[GIVEN DATA — start]
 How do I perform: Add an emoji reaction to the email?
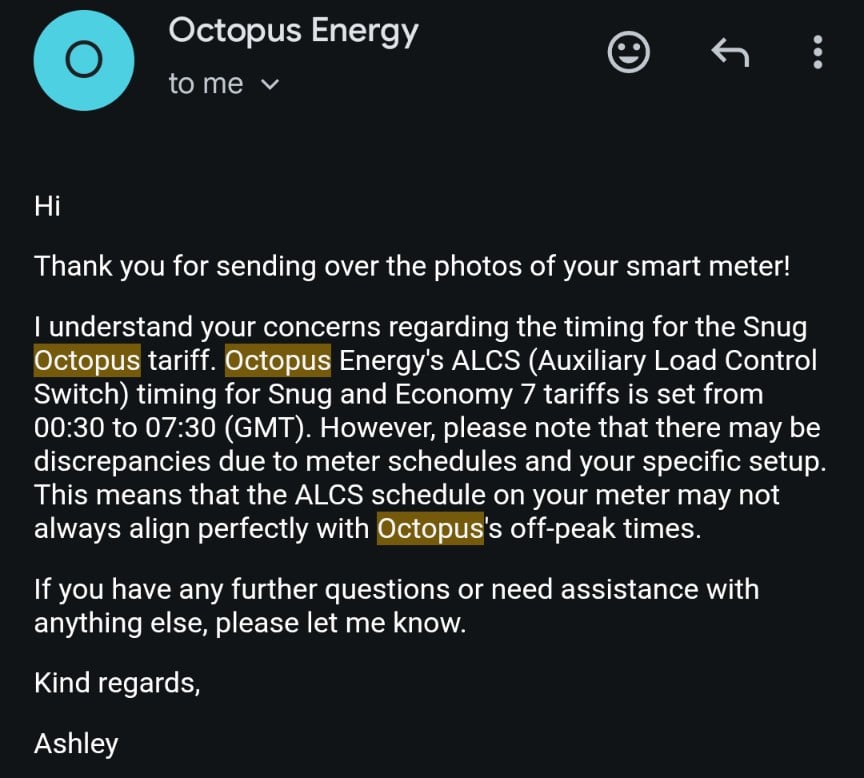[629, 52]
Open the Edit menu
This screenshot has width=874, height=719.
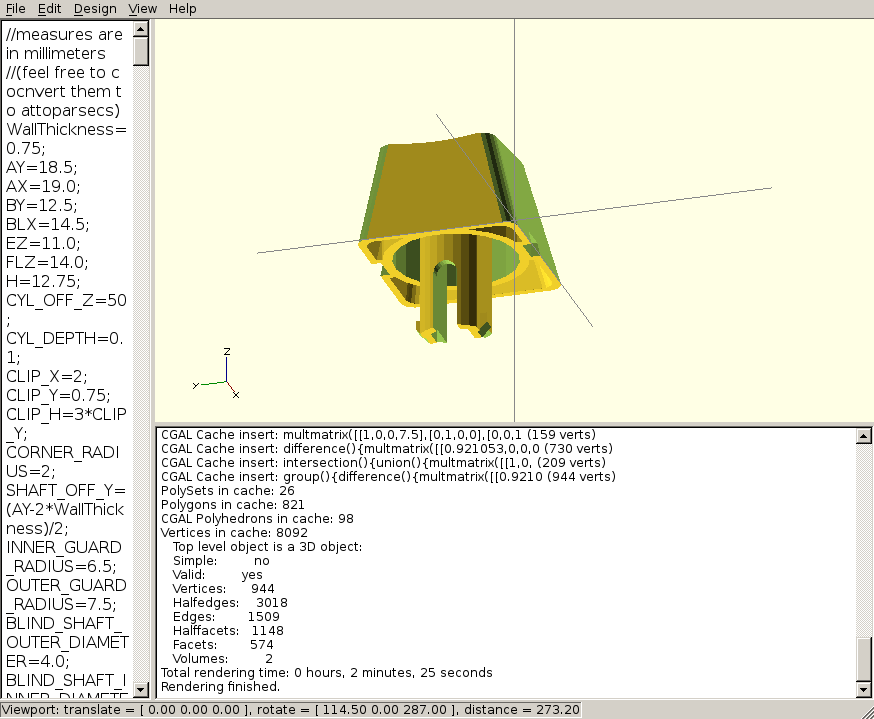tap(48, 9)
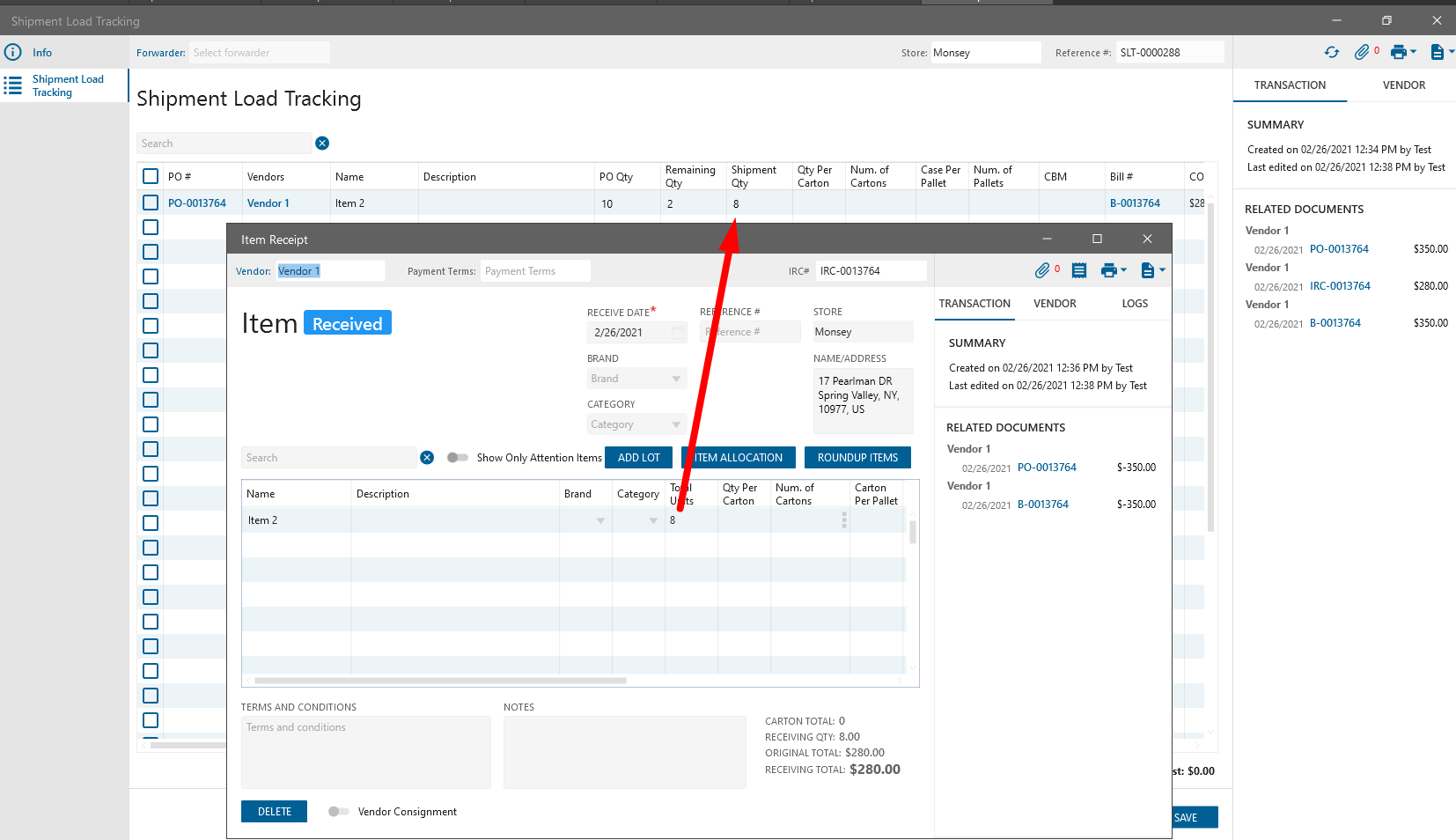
[GIVEN DATA — finish]
EXERCISE DESCRIPTION -> Would you print all the entries again exactly, minus any pictures?

OUTPUT FOR THIS EXERCISE ->
 How do I perform: Add an emoji reaction to the email?
[629, 52]
Open the Edit menu
This screenshot has width=874, height=719.
tap(48, 9)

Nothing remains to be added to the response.